[TASK DETAILS]: Everything from the line containing "This screenshot has height=729, width=1568." through the last line of the data below is to be retyped exactly, apart from the pictures.

[SUPPLIED ENTRIES]:
********************

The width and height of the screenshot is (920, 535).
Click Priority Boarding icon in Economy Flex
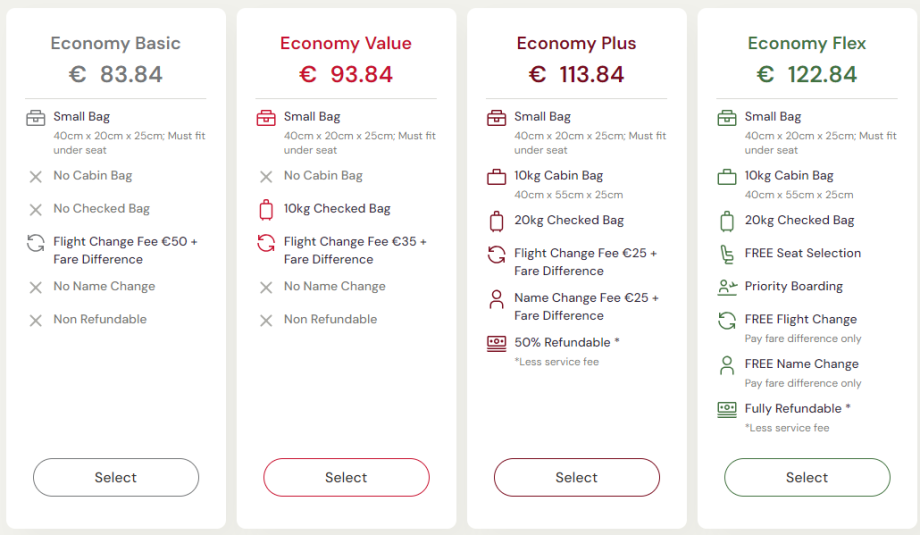point(727,287)
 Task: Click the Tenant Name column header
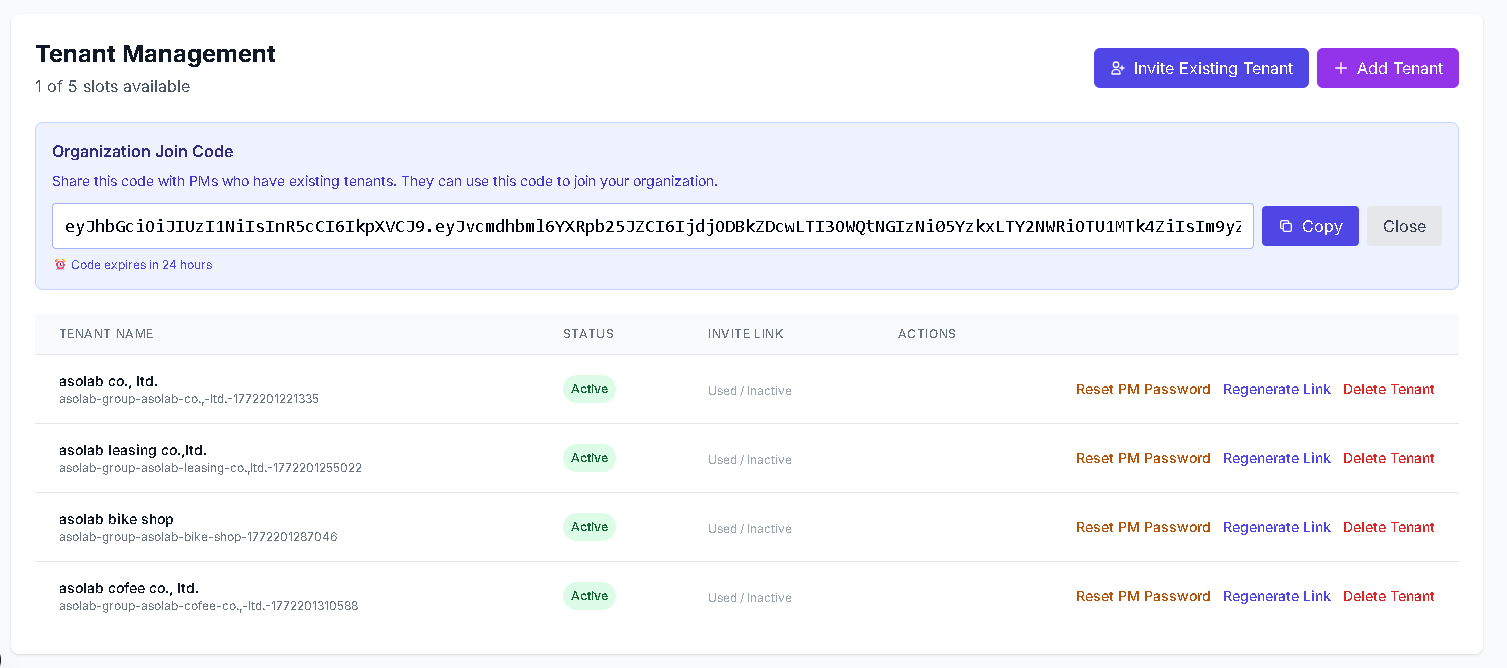point(106,334)
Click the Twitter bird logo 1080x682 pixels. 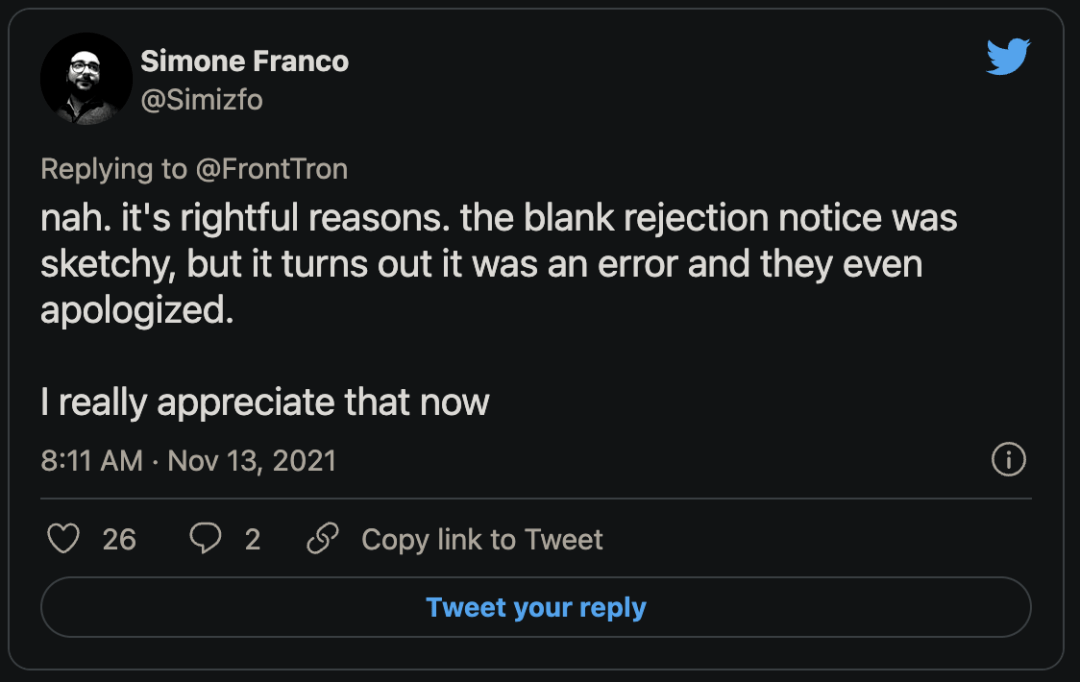[x=1008, y=56]
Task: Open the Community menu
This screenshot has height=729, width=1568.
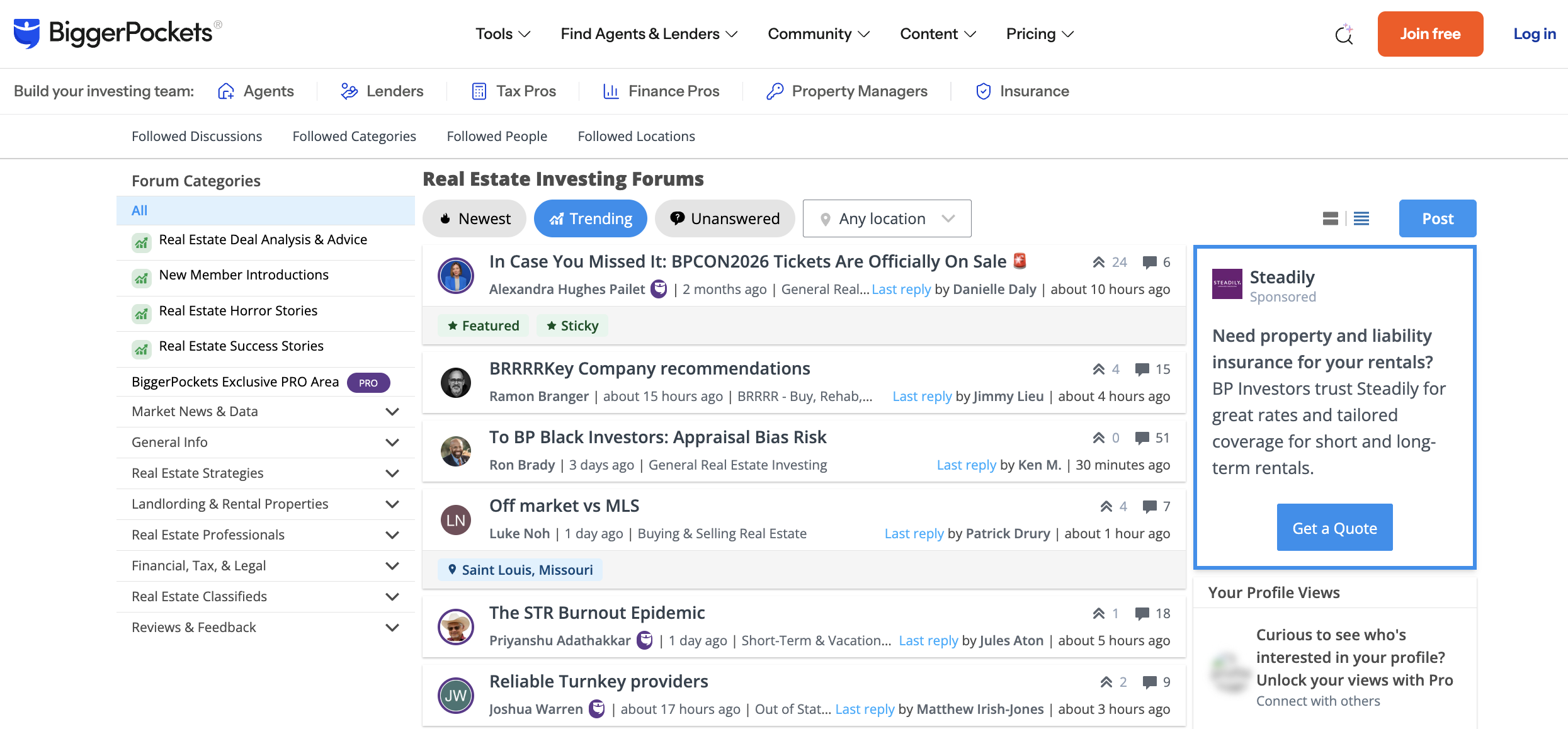Action: coord(819,34)
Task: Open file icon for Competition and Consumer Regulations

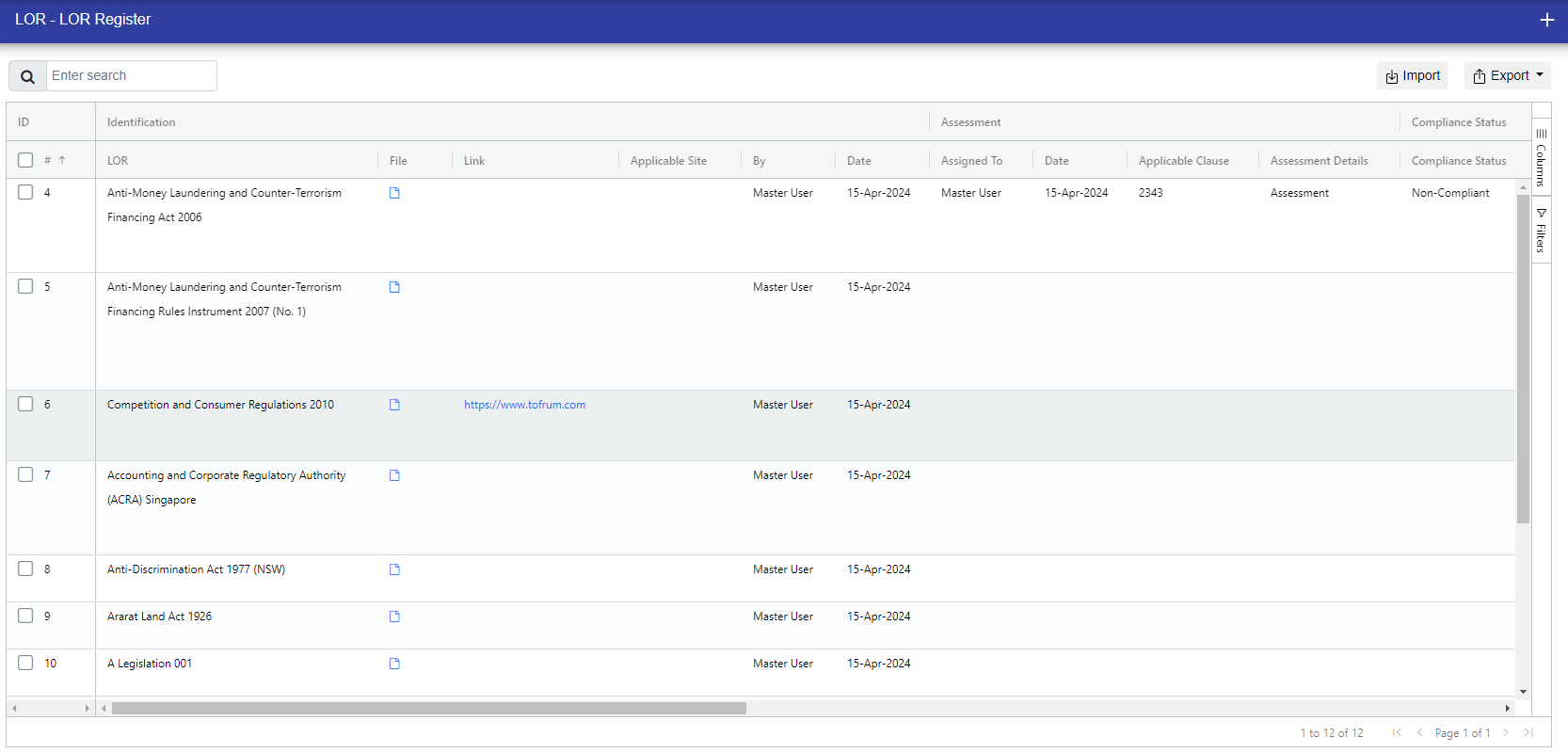Action: click(394, 405)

********************

[TASK SOLUTION]:
This screenshot has height=729, width=1568.
Action: coord(819,34)
Task: Open file icon for Competition and Consumer Regulations

Action: click(394, 405)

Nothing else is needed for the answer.